OneLoginは、数多くのクラウドサービスが採用するSAML(Security Assertion Markup Language)による認証連携をサポートしており、SAMLの「Identity Porovider(IdP)」として機能します。これに加え、ベーシック認証やフォームベース認証への入力代行機能も装備しています。これによって4,000以上のクラウドサービスやWebアプリケーションへの対応を実現。また社内開発したWebアプリケーション向けのツールキットも用意されており、社内の既存アプリケーションをSSOに組み込むことも可能です。

適切なIDaaSの選択で新たな防衛ライン確保を

前述した機能もすべて揃っています。まずActive Directoryとの連携機能を装備しているため、社内システムと統合したユーザーID管理が可能です。この機能を利用すれば、Windowsにログインするだけで、OneLoginが管理する全てのサービスに、改めてログインすることなくアクセスできます。
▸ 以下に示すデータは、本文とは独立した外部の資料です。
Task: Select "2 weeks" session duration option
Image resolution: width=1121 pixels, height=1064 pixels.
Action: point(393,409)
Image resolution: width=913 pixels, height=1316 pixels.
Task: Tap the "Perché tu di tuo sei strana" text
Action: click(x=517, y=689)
また端末証明書を利用した利用端末の制限や、IPアドレスによる利用場所の制限も可能です。さらに、モバイルデバイスを活用した二要素認証もサポートしています。OneLoginの二要素認証は、ログイン画面でワンタイムパスワード(OTP)を入力するといった方法ではなく、OneLoginのログイン画面とは別の通信経路でOTPを送信する方法を採用しています。そのため、攻撃者がユーザーとクラウドサービスの間に介在してパスワード等を不正入手する「中間者攻撃」にも強いという特徴があります。

このように適切なIDaaSを選択することで、オンプレミスシステムとクラウドサービスが混在したハイブリッド型システムでも、防衛ラインを確保しやすくなるのです。